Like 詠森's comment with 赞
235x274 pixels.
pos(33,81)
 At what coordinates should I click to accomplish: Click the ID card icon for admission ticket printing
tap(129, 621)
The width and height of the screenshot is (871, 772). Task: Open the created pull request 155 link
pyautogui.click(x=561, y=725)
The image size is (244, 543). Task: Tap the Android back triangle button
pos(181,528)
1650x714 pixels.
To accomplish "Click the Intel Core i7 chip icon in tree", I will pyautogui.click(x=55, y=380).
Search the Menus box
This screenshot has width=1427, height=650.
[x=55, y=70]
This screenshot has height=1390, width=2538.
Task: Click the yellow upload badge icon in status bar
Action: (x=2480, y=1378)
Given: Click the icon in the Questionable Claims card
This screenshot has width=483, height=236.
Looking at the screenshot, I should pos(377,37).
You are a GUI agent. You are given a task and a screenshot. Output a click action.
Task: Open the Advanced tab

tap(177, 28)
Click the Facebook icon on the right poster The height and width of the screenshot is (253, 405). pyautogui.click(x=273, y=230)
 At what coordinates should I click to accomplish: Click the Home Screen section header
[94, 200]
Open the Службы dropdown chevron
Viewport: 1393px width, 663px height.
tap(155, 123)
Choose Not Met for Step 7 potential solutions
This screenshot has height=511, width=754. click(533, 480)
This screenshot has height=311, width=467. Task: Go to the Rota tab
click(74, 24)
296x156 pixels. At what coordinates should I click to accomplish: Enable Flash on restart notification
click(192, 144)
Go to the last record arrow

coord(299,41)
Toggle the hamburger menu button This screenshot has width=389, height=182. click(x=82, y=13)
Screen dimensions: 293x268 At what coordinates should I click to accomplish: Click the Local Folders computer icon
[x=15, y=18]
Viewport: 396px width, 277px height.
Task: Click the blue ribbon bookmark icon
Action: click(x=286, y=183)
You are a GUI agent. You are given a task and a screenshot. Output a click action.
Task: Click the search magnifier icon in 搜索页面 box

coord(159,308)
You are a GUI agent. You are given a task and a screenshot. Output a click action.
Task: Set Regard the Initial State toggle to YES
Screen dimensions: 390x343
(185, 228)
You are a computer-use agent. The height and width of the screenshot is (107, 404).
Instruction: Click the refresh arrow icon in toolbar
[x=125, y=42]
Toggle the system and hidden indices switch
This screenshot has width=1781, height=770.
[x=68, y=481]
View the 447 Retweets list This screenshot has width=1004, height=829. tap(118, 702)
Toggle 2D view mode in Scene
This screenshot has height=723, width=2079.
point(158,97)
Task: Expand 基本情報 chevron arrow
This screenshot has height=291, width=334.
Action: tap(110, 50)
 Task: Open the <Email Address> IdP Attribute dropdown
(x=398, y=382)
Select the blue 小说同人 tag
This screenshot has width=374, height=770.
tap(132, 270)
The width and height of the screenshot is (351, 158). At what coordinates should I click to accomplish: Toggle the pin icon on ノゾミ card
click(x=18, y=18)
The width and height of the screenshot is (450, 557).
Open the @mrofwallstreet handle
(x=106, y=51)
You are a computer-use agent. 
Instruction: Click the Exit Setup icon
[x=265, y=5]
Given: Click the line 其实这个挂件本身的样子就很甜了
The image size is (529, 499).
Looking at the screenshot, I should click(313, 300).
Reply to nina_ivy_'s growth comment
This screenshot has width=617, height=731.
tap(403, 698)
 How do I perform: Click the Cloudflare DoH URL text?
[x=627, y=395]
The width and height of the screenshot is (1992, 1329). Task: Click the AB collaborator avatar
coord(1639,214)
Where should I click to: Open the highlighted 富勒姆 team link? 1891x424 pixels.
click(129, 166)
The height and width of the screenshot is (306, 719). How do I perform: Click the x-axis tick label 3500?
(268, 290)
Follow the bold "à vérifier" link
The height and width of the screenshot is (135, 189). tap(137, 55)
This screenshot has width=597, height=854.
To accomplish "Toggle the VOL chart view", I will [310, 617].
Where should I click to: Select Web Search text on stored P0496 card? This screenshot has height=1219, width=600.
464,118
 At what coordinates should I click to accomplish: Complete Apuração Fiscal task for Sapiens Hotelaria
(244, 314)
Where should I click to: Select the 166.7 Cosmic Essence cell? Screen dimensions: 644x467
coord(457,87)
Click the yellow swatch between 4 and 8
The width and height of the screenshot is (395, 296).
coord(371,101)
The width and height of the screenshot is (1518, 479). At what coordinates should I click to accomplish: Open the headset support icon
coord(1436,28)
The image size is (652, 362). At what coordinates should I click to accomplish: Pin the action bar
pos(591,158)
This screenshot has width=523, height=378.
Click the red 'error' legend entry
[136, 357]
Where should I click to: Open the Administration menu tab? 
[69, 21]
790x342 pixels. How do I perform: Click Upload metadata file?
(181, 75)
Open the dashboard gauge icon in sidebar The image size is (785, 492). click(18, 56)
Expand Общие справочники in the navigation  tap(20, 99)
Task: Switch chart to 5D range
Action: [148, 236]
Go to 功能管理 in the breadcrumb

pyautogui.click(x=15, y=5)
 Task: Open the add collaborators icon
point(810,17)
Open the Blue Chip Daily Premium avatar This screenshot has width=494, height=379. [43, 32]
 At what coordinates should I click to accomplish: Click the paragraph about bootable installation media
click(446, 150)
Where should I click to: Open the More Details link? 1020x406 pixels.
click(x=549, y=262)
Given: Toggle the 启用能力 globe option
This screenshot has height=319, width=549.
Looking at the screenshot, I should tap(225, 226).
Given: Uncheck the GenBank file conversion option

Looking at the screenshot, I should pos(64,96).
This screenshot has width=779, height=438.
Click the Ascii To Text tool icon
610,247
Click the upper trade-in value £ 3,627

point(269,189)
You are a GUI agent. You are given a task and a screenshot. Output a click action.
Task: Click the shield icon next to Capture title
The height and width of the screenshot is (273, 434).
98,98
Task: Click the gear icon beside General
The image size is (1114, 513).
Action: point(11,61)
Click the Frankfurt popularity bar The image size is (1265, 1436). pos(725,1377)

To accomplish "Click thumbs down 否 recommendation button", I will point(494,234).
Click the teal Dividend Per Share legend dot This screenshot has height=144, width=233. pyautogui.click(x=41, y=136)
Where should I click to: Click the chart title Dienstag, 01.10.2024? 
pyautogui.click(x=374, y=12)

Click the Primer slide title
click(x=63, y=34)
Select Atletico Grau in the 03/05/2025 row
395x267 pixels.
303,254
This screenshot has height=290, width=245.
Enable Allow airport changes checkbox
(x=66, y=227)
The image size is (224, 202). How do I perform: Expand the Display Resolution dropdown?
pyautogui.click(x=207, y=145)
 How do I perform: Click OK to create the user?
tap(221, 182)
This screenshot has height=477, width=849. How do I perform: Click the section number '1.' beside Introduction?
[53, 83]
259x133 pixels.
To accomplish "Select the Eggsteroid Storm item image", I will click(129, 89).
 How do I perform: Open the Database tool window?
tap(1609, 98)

========

§ Exercise brief: Word for word, please print every line from the beginning of the records to the line bearing "1650x714 pixels.", counting both ends and stopping there.

§ Exercise response:
Like 詠森's comment with 赞
235x274 pixels.
pos(33,81)
 At what coordinates should I click to accomplish: Click the ID card icon for admission ticket printing
tap(129, 621)
The width and height of the screenshot is (871, 772). Task: Open the created pull request 155 link
pyautogui.click(x=561, y=725)
The image size is (244, 543). Task: Tap the Android back triangle button
pos(181,528)
1650x714 pixels.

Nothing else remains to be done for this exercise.